> **Problem**
Each line of the records containing "account" is to be copied out and returned.

[Saved entries]
__________________________________________________
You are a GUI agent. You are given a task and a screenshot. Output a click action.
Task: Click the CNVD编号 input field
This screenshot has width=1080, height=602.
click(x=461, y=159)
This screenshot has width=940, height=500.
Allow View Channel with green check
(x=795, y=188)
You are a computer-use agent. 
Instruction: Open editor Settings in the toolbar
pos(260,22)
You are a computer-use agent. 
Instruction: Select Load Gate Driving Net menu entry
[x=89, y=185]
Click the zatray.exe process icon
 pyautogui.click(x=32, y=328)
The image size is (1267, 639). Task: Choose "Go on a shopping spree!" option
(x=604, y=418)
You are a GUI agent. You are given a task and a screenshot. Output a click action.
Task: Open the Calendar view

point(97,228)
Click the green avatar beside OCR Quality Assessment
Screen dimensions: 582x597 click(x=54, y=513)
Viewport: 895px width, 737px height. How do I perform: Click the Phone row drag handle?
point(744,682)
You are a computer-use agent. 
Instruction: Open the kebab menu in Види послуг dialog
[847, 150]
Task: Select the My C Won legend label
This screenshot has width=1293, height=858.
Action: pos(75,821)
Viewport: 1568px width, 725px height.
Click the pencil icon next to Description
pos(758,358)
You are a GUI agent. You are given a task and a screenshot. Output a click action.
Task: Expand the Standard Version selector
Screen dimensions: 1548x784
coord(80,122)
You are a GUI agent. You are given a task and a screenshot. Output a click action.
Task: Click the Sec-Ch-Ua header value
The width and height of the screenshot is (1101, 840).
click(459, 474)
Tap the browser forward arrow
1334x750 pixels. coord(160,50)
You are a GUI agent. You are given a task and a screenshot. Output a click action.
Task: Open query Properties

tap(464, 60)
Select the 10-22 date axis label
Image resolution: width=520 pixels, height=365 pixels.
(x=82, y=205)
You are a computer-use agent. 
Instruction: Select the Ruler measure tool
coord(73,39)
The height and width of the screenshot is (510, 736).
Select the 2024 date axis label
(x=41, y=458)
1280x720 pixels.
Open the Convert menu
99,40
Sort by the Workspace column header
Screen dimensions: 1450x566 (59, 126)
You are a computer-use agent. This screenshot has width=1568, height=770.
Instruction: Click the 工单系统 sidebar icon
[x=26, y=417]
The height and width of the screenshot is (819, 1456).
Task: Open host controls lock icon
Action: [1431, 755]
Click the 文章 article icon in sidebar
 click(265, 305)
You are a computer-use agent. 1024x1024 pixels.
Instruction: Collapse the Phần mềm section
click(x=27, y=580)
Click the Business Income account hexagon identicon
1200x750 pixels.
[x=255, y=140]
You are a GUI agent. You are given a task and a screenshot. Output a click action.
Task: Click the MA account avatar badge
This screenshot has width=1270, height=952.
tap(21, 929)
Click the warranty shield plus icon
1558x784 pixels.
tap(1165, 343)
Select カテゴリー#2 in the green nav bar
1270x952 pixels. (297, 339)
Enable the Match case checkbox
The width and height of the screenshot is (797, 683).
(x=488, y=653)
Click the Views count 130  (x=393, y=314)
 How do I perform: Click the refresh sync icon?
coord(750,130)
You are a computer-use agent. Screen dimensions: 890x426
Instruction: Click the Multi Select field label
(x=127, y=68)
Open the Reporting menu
__________________________________________________
> **Answer box**
Click the Business Income account hexagon identicon
Task: Click the MA account avatar badge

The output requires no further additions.